Le Train Jaune
Villefranche-de-conflent
Le Train Jaune Villefranche-de-conflent
Transcription :
Villefranche de Conflent est une petite cité médiévale du département des Pyrénées Orientales, et le petit air frais qui nous surprend au levé alors que nous sommes en plein mois d'août, et malgré un soleil déjà bien présent, est là pour nous rappeler le caractère montagneux de la région que nous allons traverser. Fort heureusement, car nous comptons bien nous installer pour le voyage aller au moins, dans l'une des voitures panoramiques du Train Jaune, les températures vont bien vite remonter. Et c'est bientôt l'heure du départ.
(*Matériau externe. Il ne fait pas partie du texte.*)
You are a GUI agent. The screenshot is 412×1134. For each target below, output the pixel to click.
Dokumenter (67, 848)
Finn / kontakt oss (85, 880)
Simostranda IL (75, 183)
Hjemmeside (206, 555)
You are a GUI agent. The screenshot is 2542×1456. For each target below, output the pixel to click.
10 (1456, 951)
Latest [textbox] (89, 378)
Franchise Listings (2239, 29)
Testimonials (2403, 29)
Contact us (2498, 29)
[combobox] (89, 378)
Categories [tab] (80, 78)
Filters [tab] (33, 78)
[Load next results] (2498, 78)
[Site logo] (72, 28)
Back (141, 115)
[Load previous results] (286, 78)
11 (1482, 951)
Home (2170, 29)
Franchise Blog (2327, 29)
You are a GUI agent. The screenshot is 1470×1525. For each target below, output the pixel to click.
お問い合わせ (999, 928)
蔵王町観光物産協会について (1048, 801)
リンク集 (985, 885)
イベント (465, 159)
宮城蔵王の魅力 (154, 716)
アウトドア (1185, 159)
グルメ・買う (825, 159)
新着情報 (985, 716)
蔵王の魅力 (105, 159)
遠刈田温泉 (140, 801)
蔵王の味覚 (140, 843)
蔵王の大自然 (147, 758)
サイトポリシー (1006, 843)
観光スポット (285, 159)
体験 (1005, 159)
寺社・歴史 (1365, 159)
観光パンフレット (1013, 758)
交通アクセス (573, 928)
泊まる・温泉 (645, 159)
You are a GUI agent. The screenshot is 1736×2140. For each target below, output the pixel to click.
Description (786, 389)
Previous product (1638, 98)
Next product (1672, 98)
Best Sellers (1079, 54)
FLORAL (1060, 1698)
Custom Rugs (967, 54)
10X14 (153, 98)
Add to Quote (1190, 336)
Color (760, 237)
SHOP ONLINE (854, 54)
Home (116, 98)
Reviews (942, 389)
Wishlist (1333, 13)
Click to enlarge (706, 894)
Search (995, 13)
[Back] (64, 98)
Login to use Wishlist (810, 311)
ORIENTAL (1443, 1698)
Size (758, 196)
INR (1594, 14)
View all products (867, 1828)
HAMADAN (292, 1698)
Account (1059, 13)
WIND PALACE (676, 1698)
Nous embarquons à bord du premier train de la journée, pourtant les passagers sont déjà très nombreux. En pleine période estivale, le Train jaune fait recette et joue souvent à guichets fermés. Officiellement nous sommes sur la ligne Perpignan-Latour de Carole, même s'il existe en gare de Villefranche de Conflent une rupture évidente. Les passagers en provenance de la préfecture des Pyrénées Orientales et à destination de Latour de Carole ou d'au-delà, réalisent ce trajet en deux parties. La première à bord d'un TER classique, la suite à bord du train jaune qui circule sur une voie métrique. Les premiers kilomètres du parcours sillonnent un fond de vallée. Les choses sérieuses ne tardent toutefois pas à commencer. Car le long de ses 63 km de ligne, notre train aura à s'élever de 427 à 1593 mètres d'altitude soit un dénivelé de plus de 1000 mètres avant de redescendre à 1232 mètres à son terminus.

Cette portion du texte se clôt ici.